A– Il faut augmenter le salaire de tout le personnel –éducatif, de veille, d’intendance, de cuisine, etc. – de plusieurs centaines de francs par mois. En parallèle, il faut que la pénibilité du travail soit compensée par du temps offert au personnel. Les horaires atypiques doivent aussi être mieux rémunérés.
M – Il faut commencer par l’indexation des salaires à 5%. Tant que les travailleurs-euses du secteur continueront à perdre de l’argent, on ne pourra pas avancer. Ensuite, il y a les horaires. Dans les foyers, il est impossible d’avoir une vie de famille en raison de la surcharge entraînée par le turnover et les burnout: il faut donc engager plus de personnel.
Un rassemblement du secteur social aura lieu le 14 mars. Parmi vos collègues, vous sentez une disponibilité à la lutte?
M – J’ai participé à toutes les manifestations sur l’indexation. À chaque fois des collègues étaient présent-e-s, mais il était difficile d’avoir des équipes au complet. Pour le rassemblement du 14 mars, nous avons plus de temps pour mobiliser. Nous proposons des revendications très concrètes pour le secteur, et je pense que cela va parler aux collègues. Les gens doivent aussi comprendre l’importance de se syndiquer: c’est un acte fondamental pour défendre nos salaires et nos conditions de travail.

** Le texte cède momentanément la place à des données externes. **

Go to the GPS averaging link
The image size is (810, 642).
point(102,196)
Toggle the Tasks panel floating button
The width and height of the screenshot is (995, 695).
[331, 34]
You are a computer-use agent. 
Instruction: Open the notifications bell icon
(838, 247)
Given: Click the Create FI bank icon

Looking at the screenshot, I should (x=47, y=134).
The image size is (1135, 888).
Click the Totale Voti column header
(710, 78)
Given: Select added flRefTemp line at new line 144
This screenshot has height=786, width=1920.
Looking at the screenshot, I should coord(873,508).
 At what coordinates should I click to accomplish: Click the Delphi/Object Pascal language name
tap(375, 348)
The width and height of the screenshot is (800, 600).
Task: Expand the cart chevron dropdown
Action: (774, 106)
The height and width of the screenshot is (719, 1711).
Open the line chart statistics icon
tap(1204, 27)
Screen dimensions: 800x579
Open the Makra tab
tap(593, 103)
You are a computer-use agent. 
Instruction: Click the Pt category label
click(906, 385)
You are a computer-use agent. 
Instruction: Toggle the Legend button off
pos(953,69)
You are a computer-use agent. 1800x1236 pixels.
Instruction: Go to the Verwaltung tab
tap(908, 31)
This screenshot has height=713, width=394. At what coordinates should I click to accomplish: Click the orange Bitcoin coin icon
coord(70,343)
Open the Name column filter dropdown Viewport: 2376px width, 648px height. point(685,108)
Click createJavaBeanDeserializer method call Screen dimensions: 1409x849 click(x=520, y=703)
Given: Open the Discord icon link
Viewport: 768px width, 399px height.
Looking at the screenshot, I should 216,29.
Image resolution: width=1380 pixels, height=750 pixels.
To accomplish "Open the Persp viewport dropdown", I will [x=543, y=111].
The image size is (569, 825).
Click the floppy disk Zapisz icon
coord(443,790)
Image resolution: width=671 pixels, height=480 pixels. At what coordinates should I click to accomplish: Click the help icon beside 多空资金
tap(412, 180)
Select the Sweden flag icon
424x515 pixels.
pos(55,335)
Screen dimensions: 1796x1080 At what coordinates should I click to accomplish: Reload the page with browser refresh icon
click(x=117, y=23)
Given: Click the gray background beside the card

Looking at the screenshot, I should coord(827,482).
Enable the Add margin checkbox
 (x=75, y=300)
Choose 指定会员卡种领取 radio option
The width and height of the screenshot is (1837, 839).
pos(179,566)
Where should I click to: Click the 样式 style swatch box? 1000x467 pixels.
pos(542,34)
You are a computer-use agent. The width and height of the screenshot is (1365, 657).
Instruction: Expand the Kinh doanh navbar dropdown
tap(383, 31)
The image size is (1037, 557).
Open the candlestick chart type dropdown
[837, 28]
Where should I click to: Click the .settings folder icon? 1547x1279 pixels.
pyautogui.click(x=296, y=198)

A – J’ai aussi manifesté pour l’indexation, en compagnie de plusieurs collègues. Les horaires atypiques et l’épuisement ont en revanche empêché d’autres de participer.
Dans le social, tout le monde soutient nos revendications. Les gens en ont marre de travailler dans des conditions insupportables au nom du don de soi.
Je pense que la mobilisation va prendre de l’ampleur. Il sera important de rester uni-e-s et de résister aux tentatives de division. Les conditions sont pénibles dans toutes les institutions sociales du canton, et pour tous les corps de métier. C’est partout et pour tout le monde qu’elles doivent s’améliorer.